WILLETT SiB RYE
Barrel #980 selected by K&L (2019)
MASH BILL – unstated
PROOF – 114.2
AGE – 6 years
DISTILLERY – Willett
PRICE – $100 (in trade not cash; msrp was $152)
WORTH BUYING? – At $100 in trade, yes. At the regular price (or more!) in cash…?
I came into this bottle via a trade (two older Elijah Craig Barrel Proofs) back in the days when I was still obsessed with these Willett single barrel rye and bourbon releases. Considering they normally sold for $150 to $250 on average, I considered myself lucky to have swung a mere $100 in trade.
Today I’d likely hang on to the older Elijah Craig Barrel Proofs. (They’re so good!) As I’ve continued to make my way through the Willett single barrels I collected, when I’ve compared them to the standard release Willett Small Batch Rye, itself aged 4 years and always bottled at cask strength, it’s given me perspective. And as the Willett rye and bourbon mash bills are very similar, it’s not a matter of the rye versus the bourbon for me either. The standard 4-year rye release is of such high quality that paying anywhere from double to quadruple the cost for just an additional year or two makes zero sense.
Which means I was senseless during the height of my 2019 Willett buying frenzy. By the time I came to my senses the money was long gone. So now I’m enjoying these Willetts one by one until they too are gone…
Late one recent night toward the end of a long movie, I cracked open this bottle. Right out of the gate it was all chocolate, mint, and those wild Willett herbs. Very subdued, but rich and strong. Better than the movie!
As an accompaniment to a late night flick, the Willett didn’t have my full attention. Two nights later I shared it with a friend in town from New York. We’d not seen one another in person for quite some time, though we’ve been playing chess on Zoom throughout the pandemic. The Willett was great again, but this night it also didn’t have my full attention.
So now, about a week on and only a few pours into the bottle, I’m giving it my full attention.
I actually haven’t had a Willett SiB rye open for a long time. The last Willett SiB I went through was the Ledger’s Liquors bourbon pick from 2020, which was incredible. Taste-wise, it could just as well have been a rye. The SiB bourbons tend to cost more because they’re less common, and there is no standard small batch bourbon release to compare them to in the way there is the standard small batch rye. But the rye and bourbon’s mash bills must not be too many grains off from one another. They taste remarkably similar.
In any case, as the Willett Family Estate Small Batch Rye was the rye that made me love ryes, I’m keen to return now to a proper Willett rye and give it my undivided. Here are some notes in brief, taken in both a Canadian and traditional Glencairn—and without any movies or friends to distract me…
COLOR – a range of toasted oranges and burnt reds, from bright and brassy to deep and dusky
NOSE – those quintessential Willett grassy rye notes, only less wild here and somehow more stately, with malt, fresh crusty walnut bread loaves not yet broken, chocolate, fresh cut aged oak, a faint current of rich caramel, quite faint fruit like apricot and cherry
TASTE – the grassy rye, chocolate and caramel, the walnut bread notes now richer, a nice syrupy texture
FINISH – a tingly pepperiness around the edges that stops just short of biting, with the syrupy chocolate-caramel lingering in the field of dry rye grasses…
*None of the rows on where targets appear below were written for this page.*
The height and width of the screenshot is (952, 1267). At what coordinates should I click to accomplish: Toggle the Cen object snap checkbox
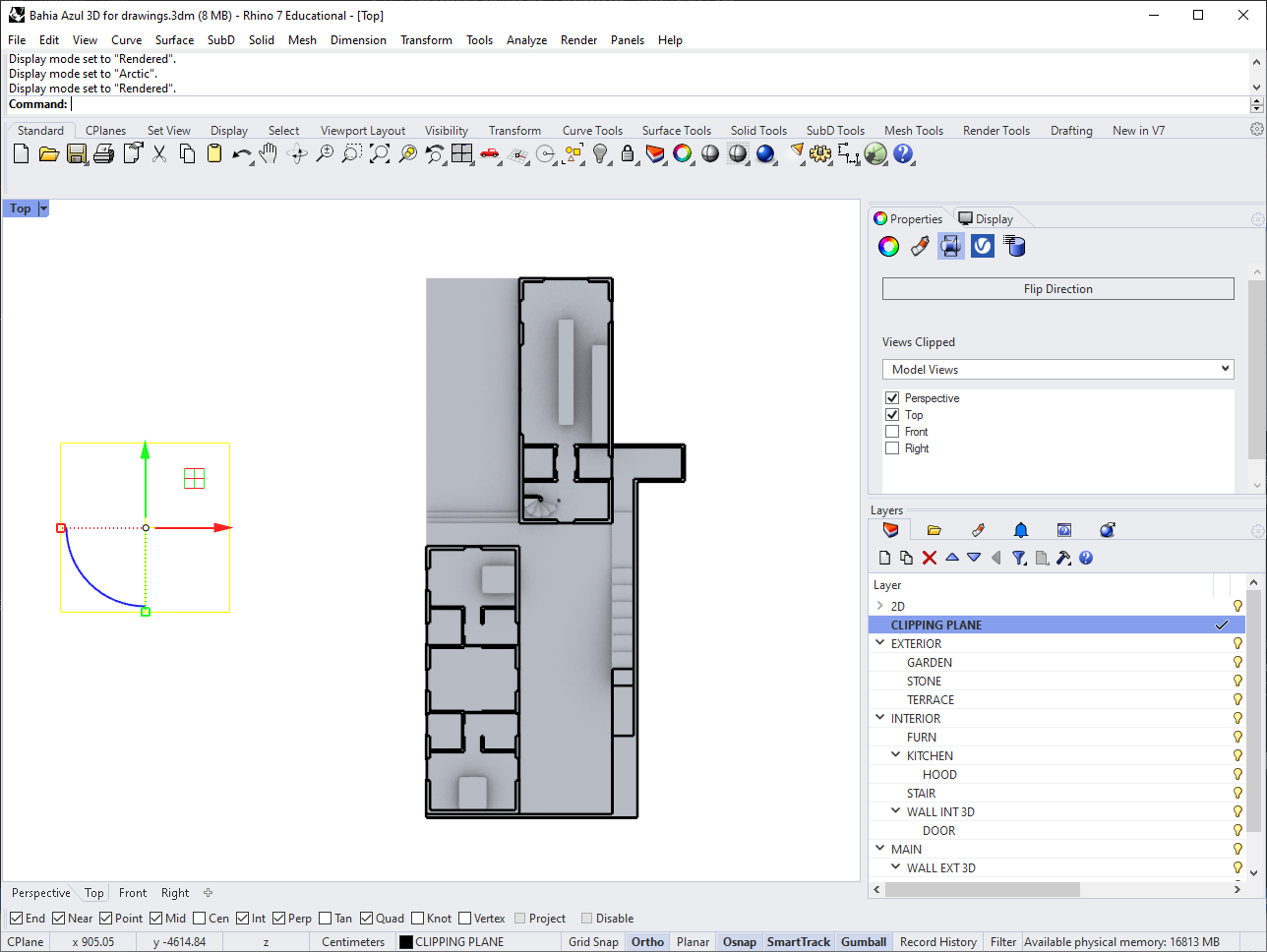pos(200,919)
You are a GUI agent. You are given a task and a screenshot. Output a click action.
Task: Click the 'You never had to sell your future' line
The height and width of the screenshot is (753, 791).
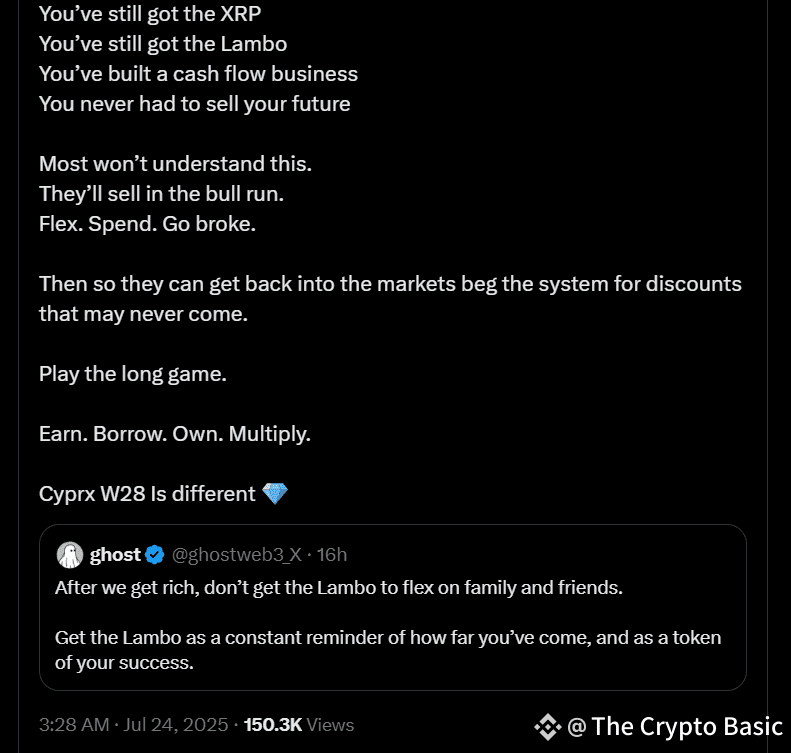(194, 104)
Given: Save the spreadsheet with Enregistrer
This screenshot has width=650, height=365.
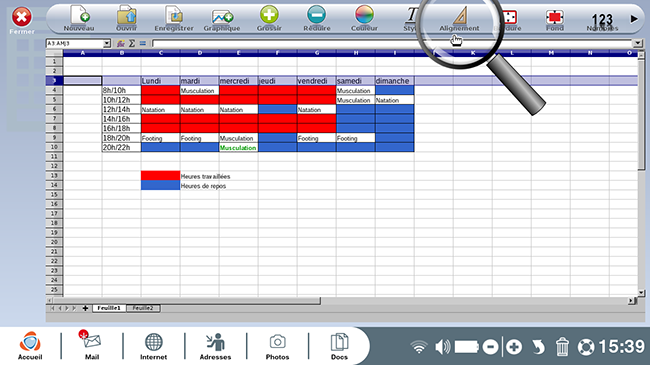Looking at the screenshot, I should [x=174, y=18].
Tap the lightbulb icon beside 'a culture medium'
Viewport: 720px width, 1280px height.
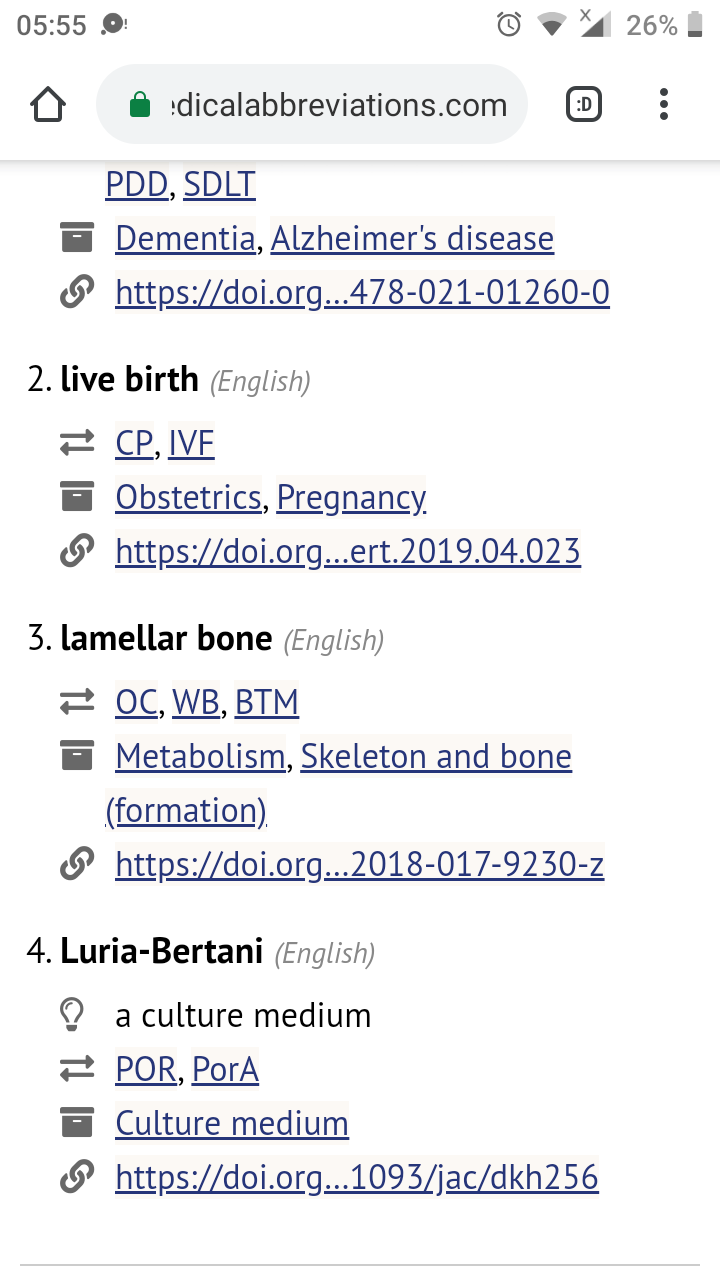(72, 1016)
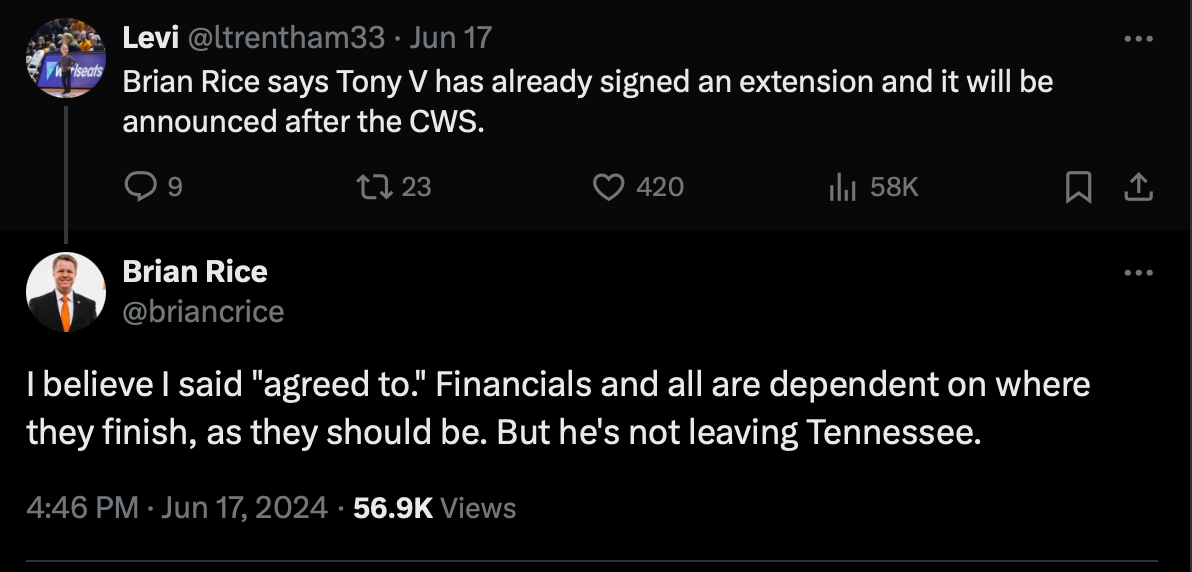Open more options on Levi's tweet
This screenshot has height=572, width=1192.
pos(1139,39)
OVERALL – a rich and refined Willett rye
I’ve missed Willett. The prices on these single barrels sadden me all the more now that I’m tasting one again after so long. If only these 6-year barrels were two to four times as good as the standard 4-year release, like the price is two to four times as high. But they are good, for sure.
For me, what distinguishes Willett is the particular grassiness of its rye grain. It’s very recognizable. It conjures fields of long stemmed grasses waving en masse in the breeze, dark green almost to the point of charcoal black. The surprise in this barrel #980 is how uncharacteristically refined those grasses are. My dominant association with Willett rye notes is of a kind of wildness. But here the mood is steadier, calmer, less wind-tossed, still recognizably Willett. There’s a rustic regality to it.
I’ve bemoaned the pricing here and in previous posts enough, I think. I’ll stop now. This bottle doesn’t change my overall perspective in that regard. But I’m ready to let that aspect go and get on with enjoying what I have in front of me.
And what’s here is a very good rye whiskey that balances its rustic and refined aspects exceptionally well. If it were a cabin in the woods it would be very minimalist and moderne in design. If it were a building downtown it would be dignified and made of granite and wood, not concrete and glass. It’s not a background sipper. It commands attention. But it’s not pushy or bombastic either. It’s confident, definite, and calm. Nice for sharing with fans of complex whiskeys, who don’t mind conversations broken up by contemplative silences. Nice for a long unhurried sit with a view. Nice all around.